In the case of corporations created by the mere will of the legislature, there being no other party interested or concerned, whose franchises are not the result of contract, the legislature may at all times modify, change or annul their franchises as the public good may in their judgment require: The People v. Morris, 13 Wend. 337; The State v. Branin, 3 Zabr. 497; Reynolds v. Baldwin, 1 La. An. 162; Police Jury v. Shreveport, 5 Id. 661. The People v. Power, 25 Ill. 187; Robertson v. Rockford, 21 Id. 451; E. Hartford v. Hartford Bridge, 10 How. 534; Borough of Dunmore's Appeal, 2 P. F. Smith 374. Nor does it make any difference that the public corporation is organized for purposes of education and not of police: Trustees of Schools v. Tatman, 13 Ill. 27.

The mode in which public functionaries shall be chosen or appointed depends purely on the legislative will, and is a question of expediency addressed entirely to the wisdom of the legislature: People v. Draper, 1 Smith N. Y. 532; People v. Pinkney, 5 Tiffany 377; Baltimore v. The State, 15 Md. 376.

# DATASET ENTRIES:
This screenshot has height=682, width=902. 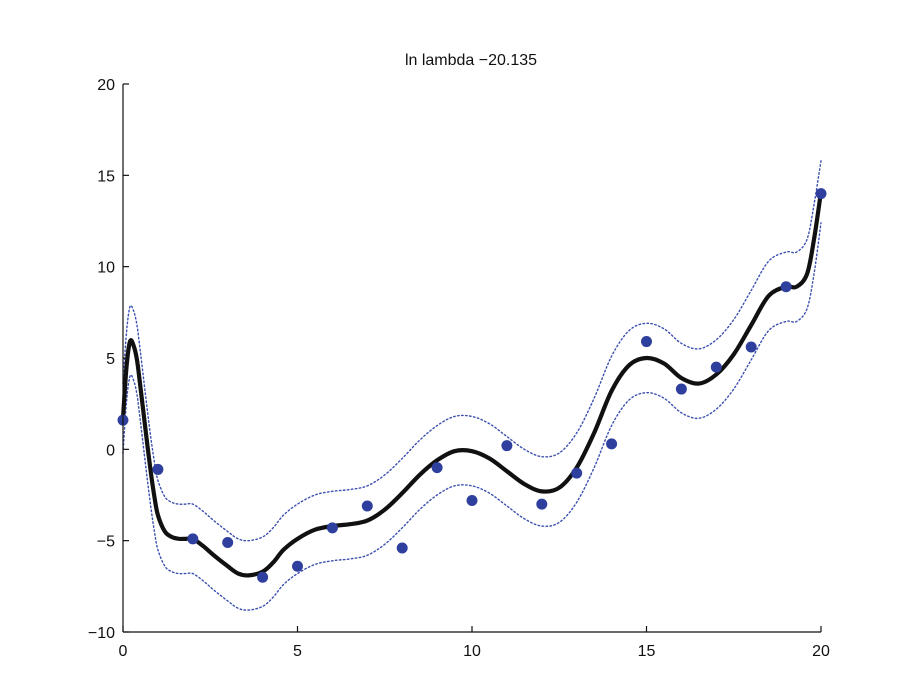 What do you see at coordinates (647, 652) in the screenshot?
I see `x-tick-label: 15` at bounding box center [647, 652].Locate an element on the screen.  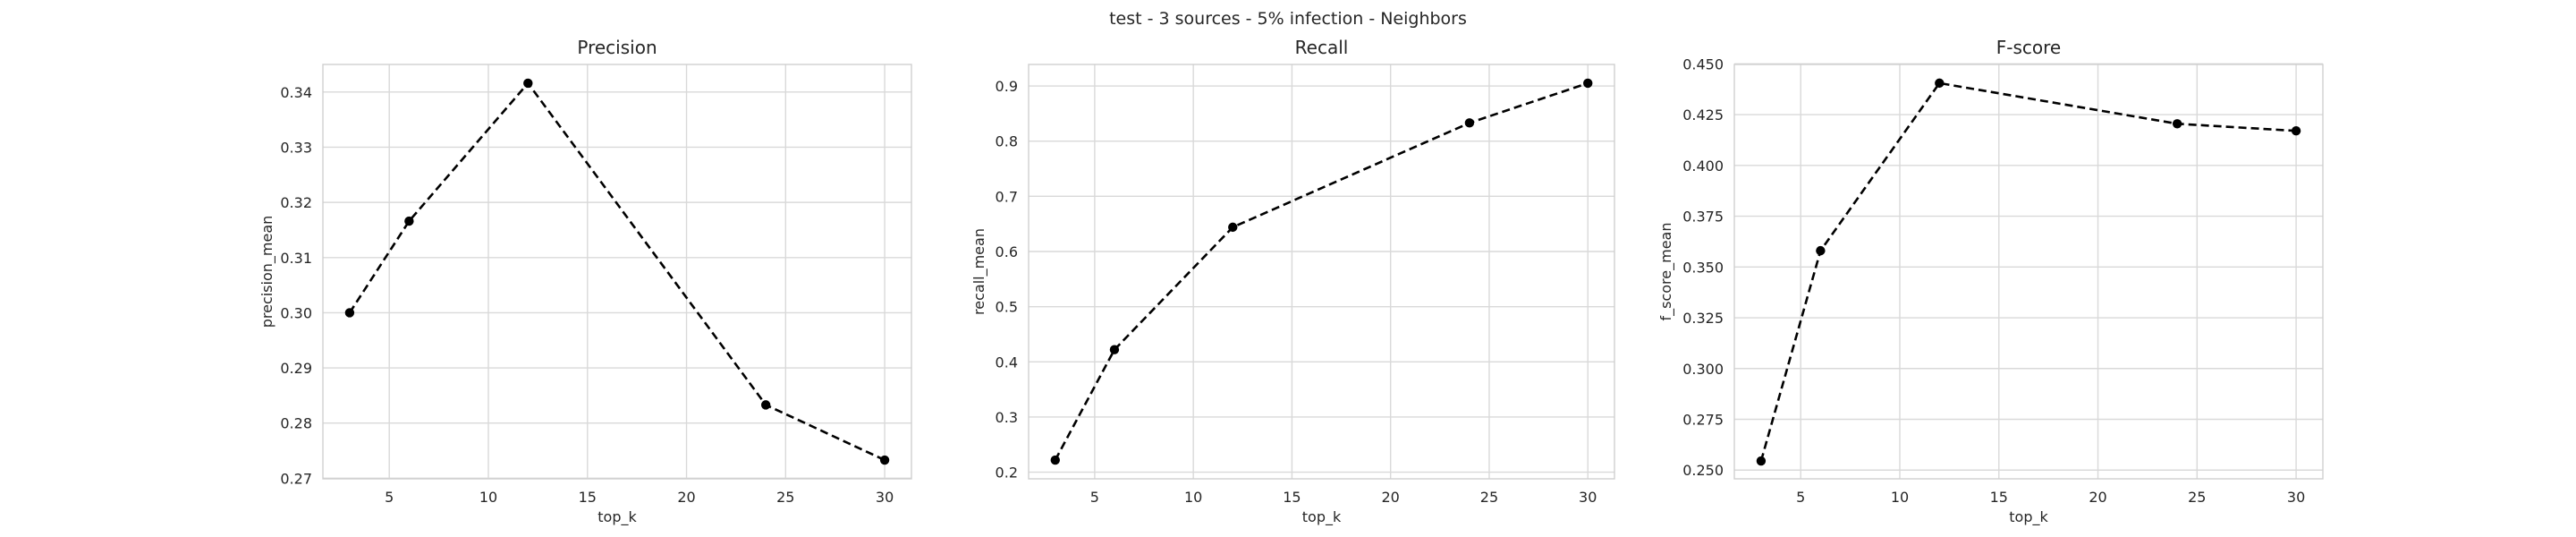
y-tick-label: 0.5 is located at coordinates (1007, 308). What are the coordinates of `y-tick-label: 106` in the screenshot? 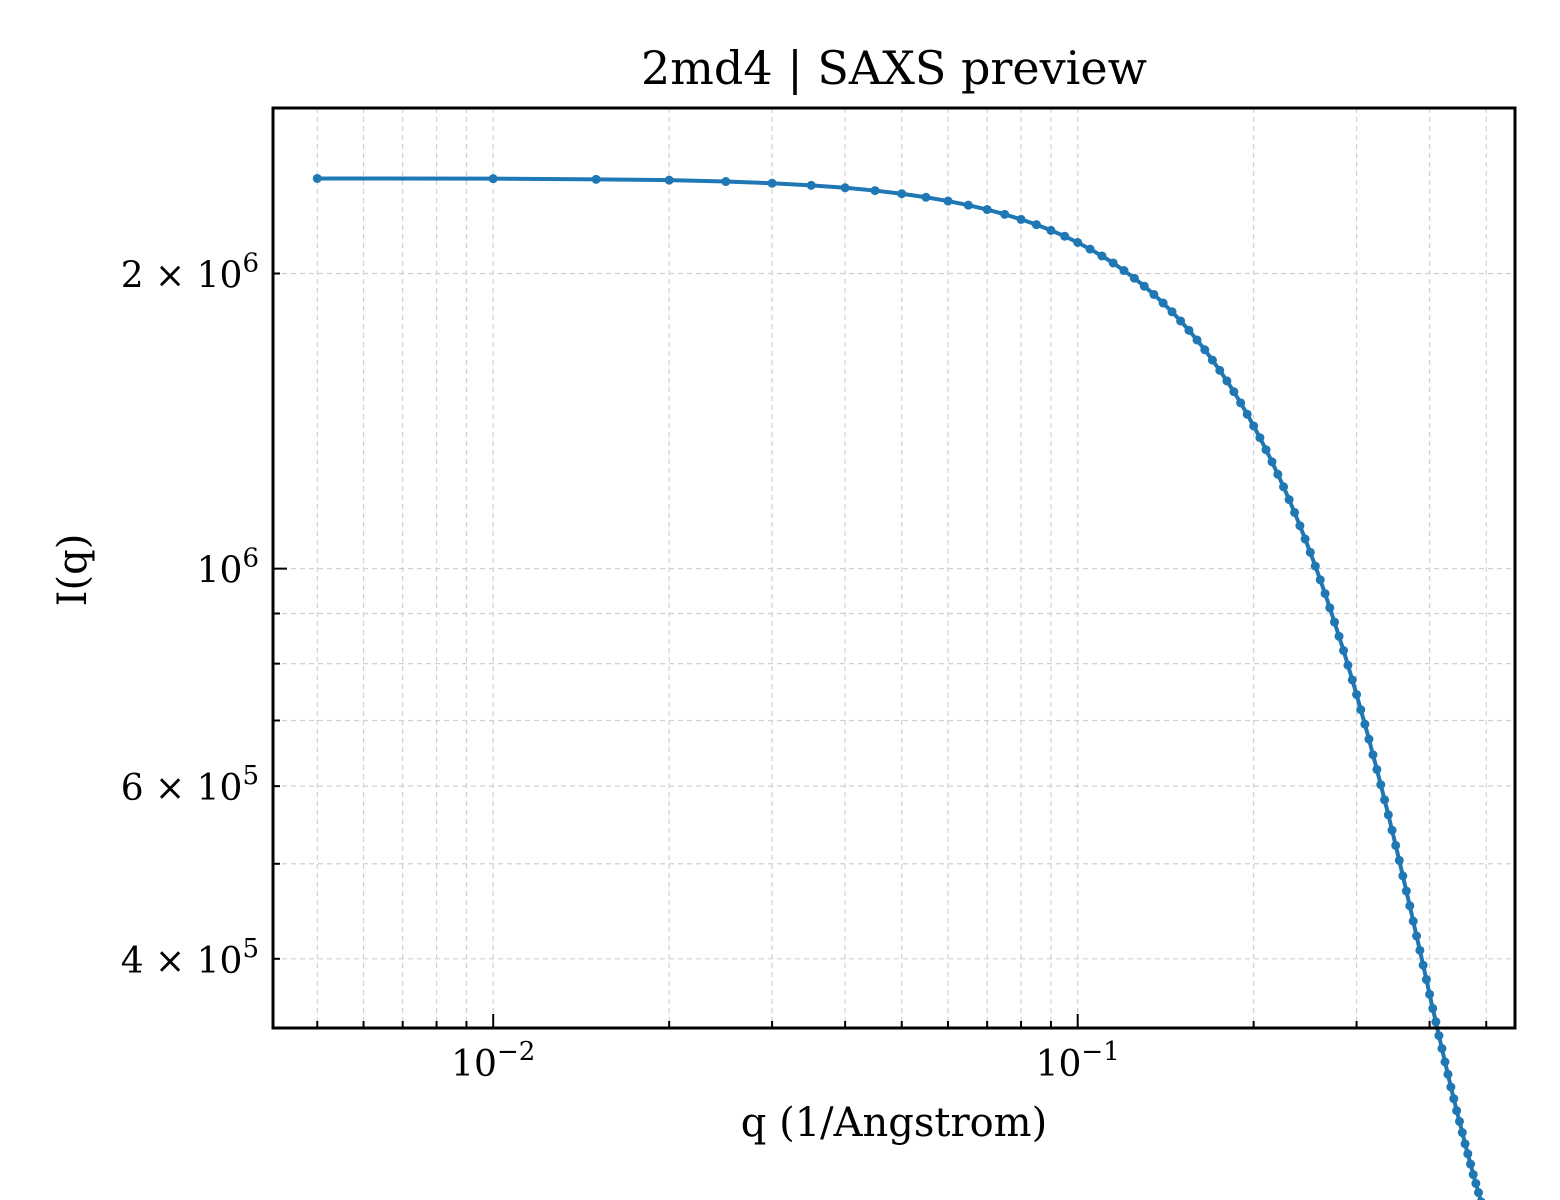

# EXERCISE DESCRIPTION:
Could you set down the passage on legislative power over public corporations again, word for word and in full?

# EXERCISE RESPONSE:
In the case of corporations created by the mere will of the legislature, there being no other party interested or concerned, whose franchises are not the result of contract, the legislature may at all times modify, change or annul their franchises as the public good may in their judgment require: The People v. Morris, 13 Wend. 337; The State v. Branin, 3 Zabr. 497; Reynolds v. Baldwin, 1 La. An. 162; Police Jury v. Shreveport, 5 Id. 661. The People v. Power, 25 Ill. 187; Robertson v. Rockford, 21 Id. 451; E. Hartford v. Hartford Bridge, 10 How. 534; Borough of Dunmore's Appeal, 2 P. F. Smith 374. Nor does it make any difference that the public corporation is organized for purposes of education and not of police: Trustees of Schools v. Tatman, 13 Ill. 27.

The mode in which public functionaries shall be chosen or appointed depends purely on the legislative will, and is a question of expediency addressed entirely to the wisdom of the legislature: People v. Draper, 1 Smith N. Y. 532; People v. Pinkney, 5 Tiffany 377; Baltimore v. The State, 15 Md. 376.